Поспевали первые вишни. В саду подсобного хозяйства краснела клубника, наливалась соком и темнела с каждым днём чёрная смородина.
Рослый и широкогрудый полковник Градов с весёлой озабоченностью нанёс визит в библиотеку:
– Предлагаю вам Мария Петровна съездить в пойму Оки, ознакомиться, как идут дела с сенозаготовкой.
Мария, изумлённо и растерянно взирая на директора, неуверенно проговорила:
– В качестве кого я туда поеду?
– Считайте это партийным поручением. Как член бюро вы должны быть в курсе не только дел в библиотеке и клубе, а знать положение во всём нашем хлопотном хозяйстве. Заодно посмотрим на вотчину Генералова – знаменитого советского буржуя.
– Мы?
– Ну да, не пешком же топать до Дединовских лугов. Я отвезу, заодно в Оке искупаемся. В такую жару окунуться – святое дело.
Бывшая певунья засомневалась:
– Что Петя Кириллин подумает?
Петя, умница и весельчак был персональным водителем директора. Кроме «Победы», за ним закрепили приспособленный для перевозки людей «Студебеккер».
– Петя ничего не подумает – он занят перевозкой продуктов и людей. За руль сяду сам…
В конторе приокского колхоза имени Ленина, Градов вёл себя как младший партнёр председателя. Формально он командовал втрое большим количеством людей, но знаменитый на всю страну Фёдор Генералов, умел ненавязчиво и вежливо внушать к себе почтение.
Решив второстепенные вопросы., директор не повёз Мари ю Петровну на близлежащий луговой стан, А, показав диковинную для неё паромную переправу, направил автомобиль вдоль левого берега к пляжу за кустами, что чуть выше по течению Дединовского острова…

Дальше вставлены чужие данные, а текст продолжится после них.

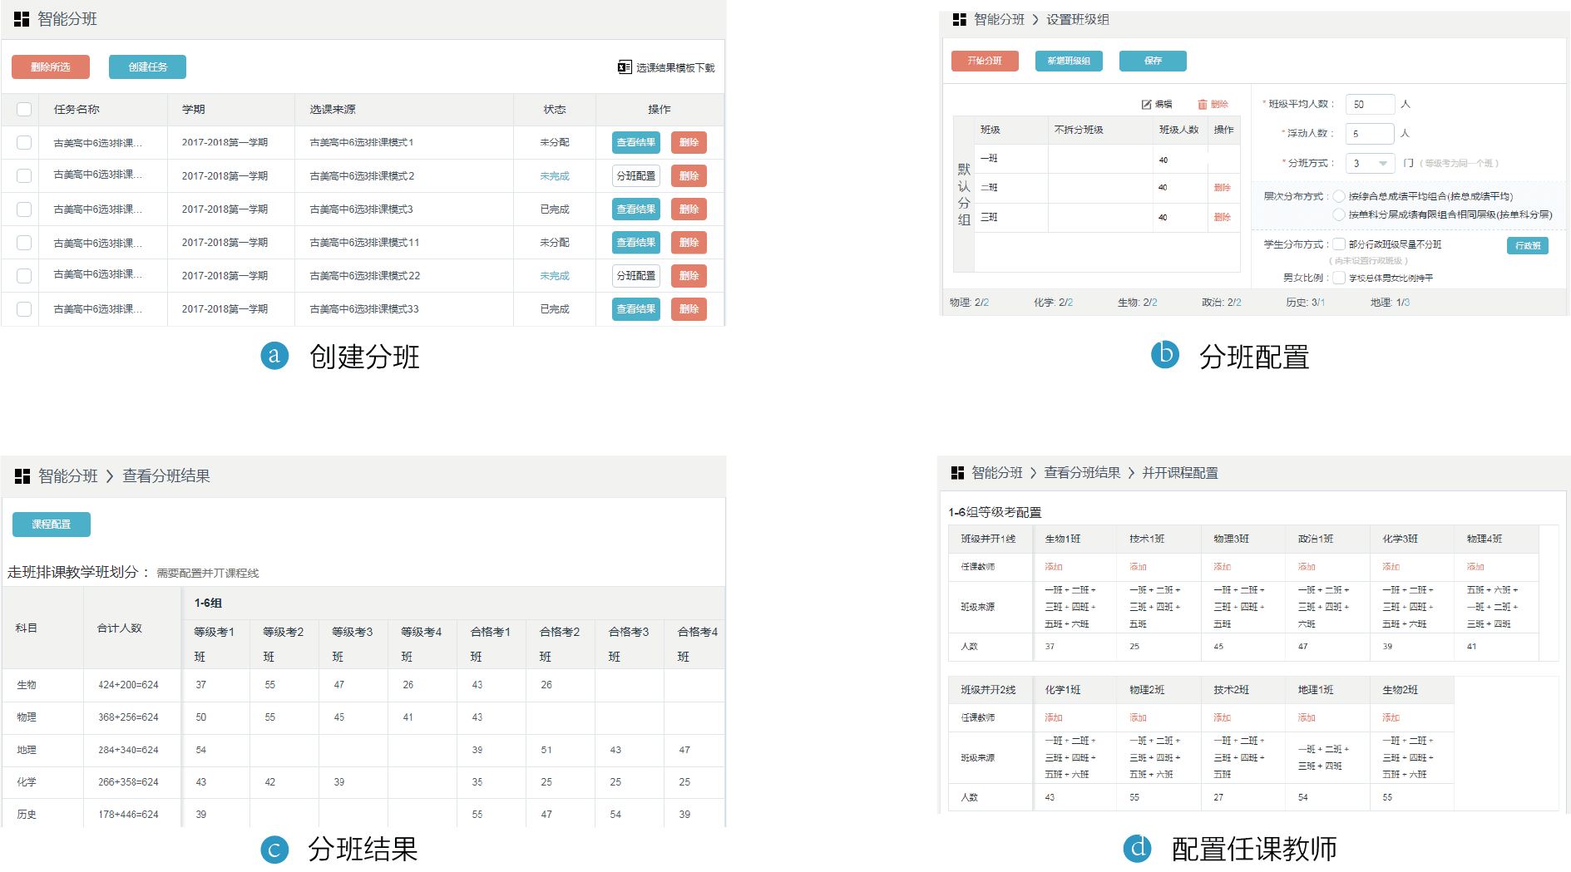This screenshot has height=872, width=1571.
Task: Click the 智能分班 grid icon in 设置班级组 header
Action: (x=960, y=19)
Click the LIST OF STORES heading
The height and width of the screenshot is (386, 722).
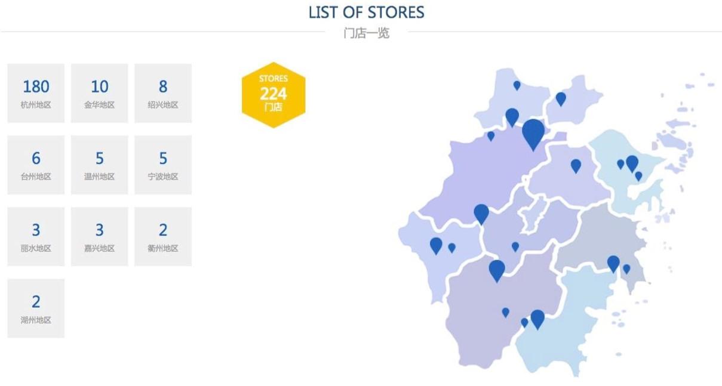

За лето совершили три пляжных вояжа. Плодородная пойма приятно удивляла Марию Петровну жирным чернозёмом, тысячными стадами коров, несметным количеством гусей, ухоженными полями и весёлыми, простодушными людьми, считающими Дединово пупом земли, и потому, никуда не стремящимися (в смысле сбежать из деревни). Библиотекарша не отказалась бы от более частых визитов на пляжный берег, но любвеизбыточный директор строго соблюдал график завоза своих многочисленных пассий. Он, не особо стесняясь, говорил:
–Должен же кто-то скрашивать женское одиночество…
Митька Ряжнов называл Градова уважительно-иронично «осеменатором» …
Ближе к осени, на репетицию хора заявился молодой симпатичный инвалид высокого роста, с манерами явно не деревенского интеллигента. Звали его Володей Орловым, а инвалидом он являлся чисто номинальным. В реальности, этот недавний выходец из лагеря, осужденный по делу КМП (коммунистическая партия молодежи)) в 1948 году, лишился жилья в Москве (родственники, арестованные как ЧСИР, сгинули в голодном 1949-ом), но не обладая пробивными способностями ми желанием работать (увы), оказался в доме инвалидов. Таких набирались десятки. Вскоре им начнут строить жильё, на зависть местным жителям, и, половину населения Перспективной улицы, а, также добрую треть Парковой составят выходцы из Дома инвалидов. Выражаясь армейским языком, из целой роты «вольноотпущенников», с жильём в придачу, на работу устроилось меньше отделения, а точнее – трое, из которых двое пошли по руководящей линии (зав. сапожной мастерской и шеф повар огромной столовой), а один (Митька Ряжнов),остался до смерти верен пролетарской должности дровокола. Остальные, В ТОМ ЧИСЛЕ И Володя Орлов, займутся паразитическим образом жизни, черпая у государства, вдруг ставшего добрым, всяческие блага, вплоть до получения автомобилей и бесплатного питания (калорийного и разнообразного). У приезжающих в Колычёво людей глаза на лоб лезли от небывальщины коммунизма местного разлива… Но я отвлёкся.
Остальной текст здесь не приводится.